J’ai dessiné pleine de colère, mais pas de cette colère destructrice, qui, aveugle de profit, tue chaque jour un peu plus le vivant. Non j’ai dessiné pleine de cette colère qui créer, qui met en mouvement, qui incarne en même temps la force et la joie de nos luttes féministes queer écologistes décoloniales. Ces luttes ont commencées bien avant la Zad de la colline et continueront tant qu’il le faudra.

Mardi 30 mars,
Je me réveille à 6h00, j’ai mal dormi. Je regarde mon téléphone, l’évacuation de la Zad a commencé. Je sens les larmes qui montent. Je me demande pourquoi, je savais que ça allait arriver. Est-ce que c’est des larmes face au déploiement de forces militaires ou face aux Zadistes qui résistent, qui trouvent encore les ressources pour lutter ? Je ne sais pas, les deux je crois. J’envoie toute mon énergie auprès d’elleux et je tente de poursuivre la journée.

Mercredi 31 mars,
La Zad de la colline a été évacuée. Iels ont résisté jusqu’au bout. C’était si beau et si absurde en même temps de voir ces policiers en uniformes avec leurs machines vrombissantes au milieu de la colline face aux zadistes coloré·e·x·s et dansant·e·x·s.

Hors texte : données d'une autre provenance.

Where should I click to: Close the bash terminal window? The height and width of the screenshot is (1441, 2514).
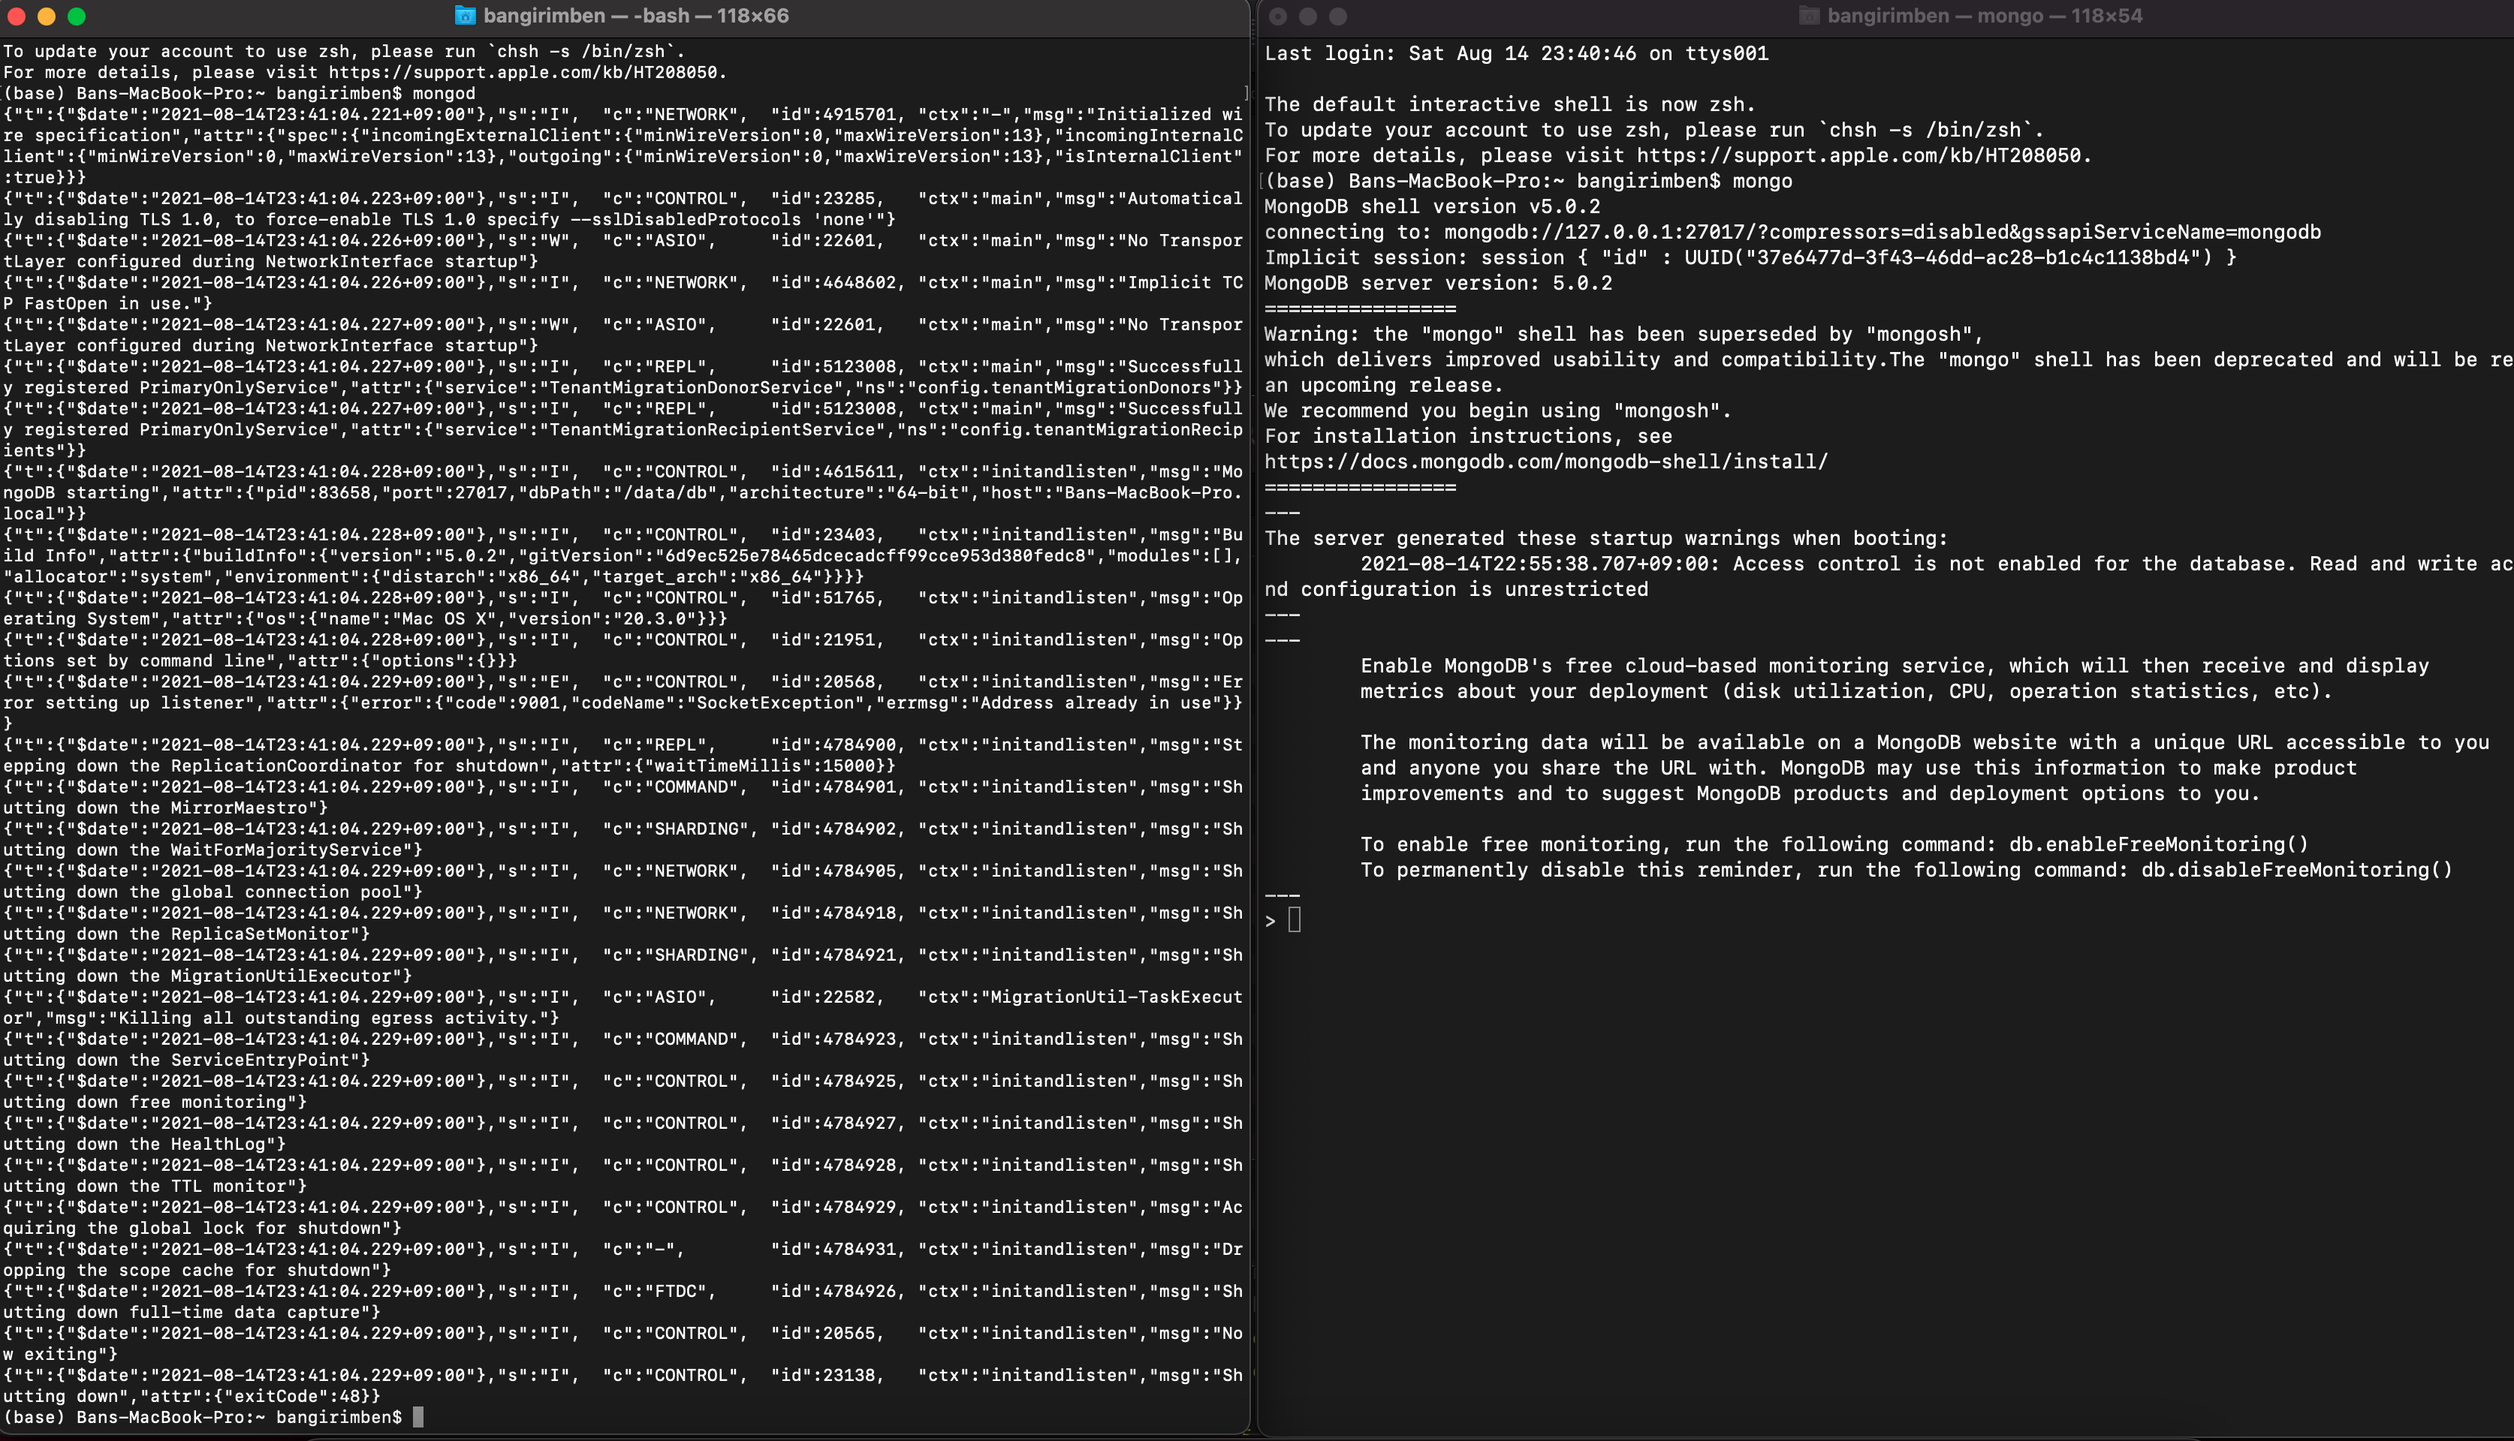tap(18, 17)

J’ai pleuré encore. Mais je sais que l’espoir n’est pas mort, que tout cela a commencé depuis bien longtemps et que rien n’est terminé. Je sais qu’on ira jusqu’au bout. Je sais que ça sera difficile mais que ça sera beau aussi, parce que dans ces luttes, il y a avant tout de la joie et de l’amour. De l’amour pour le vivant et tou·te·x·s les êtres vivant·e·x·s. De l’amour et du respect. C’est pour ça qu’on lutte.
Aujourd’hui, ma colère et ma tristesse se sont muées en force inarrêtable. On va continuer, il y a d’autres batailles, d’autres Zad. Et tant qu’il y aura des vies à défendre, alors il y aura nos luttes.